:: BRANO FORNITO ::
►

Senza addentrarmi in una critica formale e, pur tenendo conto dei diversi rilievi già avanzati nei confronti dell’opera, mi preme segnalare attraverso alcune espressioni, marginali, ma non irrilevanti, il fatto che anche all’interno di un prodotto della cultura diffusa, tanto attenta alle minoranze, in particolare omosessuali, vi siano annotazioni significative che stanno ad indicare l’irriducibile valore della famiglia sia nella società che in rapporto allo stato.
Un punto nevralgico a questo riguardo si rinviene nel momento in cui, una volta che l’imputato Braibanti decide di rispondere alle domande del giudice, questi gli chiede cosa pensa della famiglia. La risposta, che riporto a memoria, è illuminante: per me è un vincolo talmente profondo che sopravviverà anche quando non ci sarà più lo stato.
E ciò, aggiungiamo noi, anche perché precede, non solo cronologicamente, ma diremmo ontologicamente, ogni altra istituzione compresa quella statale e quella partitica.
Famiglia: un vincolo resiliente
La rappresentazione cinematografica di questa resilienza della famiglia si esprime nella figura della vecchia madre del protagonista (rappresentata stupendamente da Rita Bosello), che, per quanto sconvolta dalle accuse rivolte all’amato figlio, anche attraverso una scritta vigliacca disegnata sul muro della sua abitazione, resta imperterrita a seguirlo, anche durante il processo, rifiutando ogni appoggio della stampa e ritenendo di dover affrontare, nella sua superba solitudine, le vicissitudini del figlio.
Non solo emotivamente, ma direi speculativamente coinvolgente, è il momento in cui egli viene condotto dai carabinieri al capezzale della madre ormai defunta. Nulla di troppo e nulla di poco in queste scene e in tutte quelle in cui compare la Madre nella sua radicale dignità.

◄

:: CONSEGNA ::
Trascrivi senza modifiche il passo del brano sulla famiglia che inizia con le parole "E ciò, aggiungiamo" e termina dopo "vicissitudini del figlio.".

:: DATI ESTRATTI ::
►

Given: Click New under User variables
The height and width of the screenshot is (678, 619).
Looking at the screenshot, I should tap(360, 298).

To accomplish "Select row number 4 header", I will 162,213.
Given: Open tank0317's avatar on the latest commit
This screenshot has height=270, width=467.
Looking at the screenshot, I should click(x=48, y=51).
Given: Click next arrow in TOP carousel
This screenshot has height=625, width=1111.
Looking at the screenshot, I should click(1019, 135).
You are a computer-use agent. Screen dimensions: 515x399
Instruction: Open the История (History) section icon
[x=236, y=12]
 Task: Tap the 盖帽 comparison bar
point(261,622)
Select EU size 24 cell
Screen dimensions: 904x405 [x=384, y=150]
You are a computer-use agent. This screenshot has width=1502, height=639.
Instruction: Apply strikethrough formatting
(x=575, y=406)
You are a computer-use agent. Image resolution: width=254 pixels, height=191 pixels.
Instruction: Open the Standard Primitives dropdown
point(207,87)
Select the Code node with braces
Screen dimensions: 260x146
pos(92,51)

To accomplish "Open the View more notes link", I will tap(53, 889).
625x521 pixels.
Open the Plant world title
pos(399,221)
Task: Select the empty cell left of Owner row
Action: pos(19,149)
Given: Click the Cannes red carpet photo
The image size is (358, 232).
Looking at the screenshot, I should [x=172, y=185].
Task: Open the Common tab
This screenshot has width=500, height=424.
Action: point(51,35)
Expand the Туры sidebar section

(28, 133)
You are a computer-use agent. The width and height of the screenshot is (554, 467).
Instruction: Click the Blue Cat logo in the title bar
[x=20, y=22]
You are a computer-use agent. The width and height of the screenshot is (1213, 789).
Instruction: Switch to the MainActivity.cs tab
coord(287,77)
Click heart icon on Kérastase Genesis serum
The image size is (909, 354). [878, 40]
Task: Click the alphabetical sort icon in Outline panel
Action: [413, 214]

◄

:: RISPOSTA ::
E ciò, aggiungiamo noi, anche perché precede, non solo cronologicamente, ma diremmo ontologicamente, ogni altra istituzione compresa quella statale e quella partitica.
Famiglia: un vincolo resiliente
La rappresentazione cinematografica di questa resilienza della famiglia si esprime nella figura della vecchia madre del protagonista (rappresentata stupendamente da Rita Bosello), che, per quanto sconvolta dalle accuse rivolte all’amato figlio, anche attraverso una scritta vigliacca disegnata sul muro della sua abitazione, resta imperterrita a seguirlo, anche durante il processo, rifiutando ogni appoggio della stampa e ritenendo di dover affrontare, nella sua superba solitudine, le vicissitudini del figlio.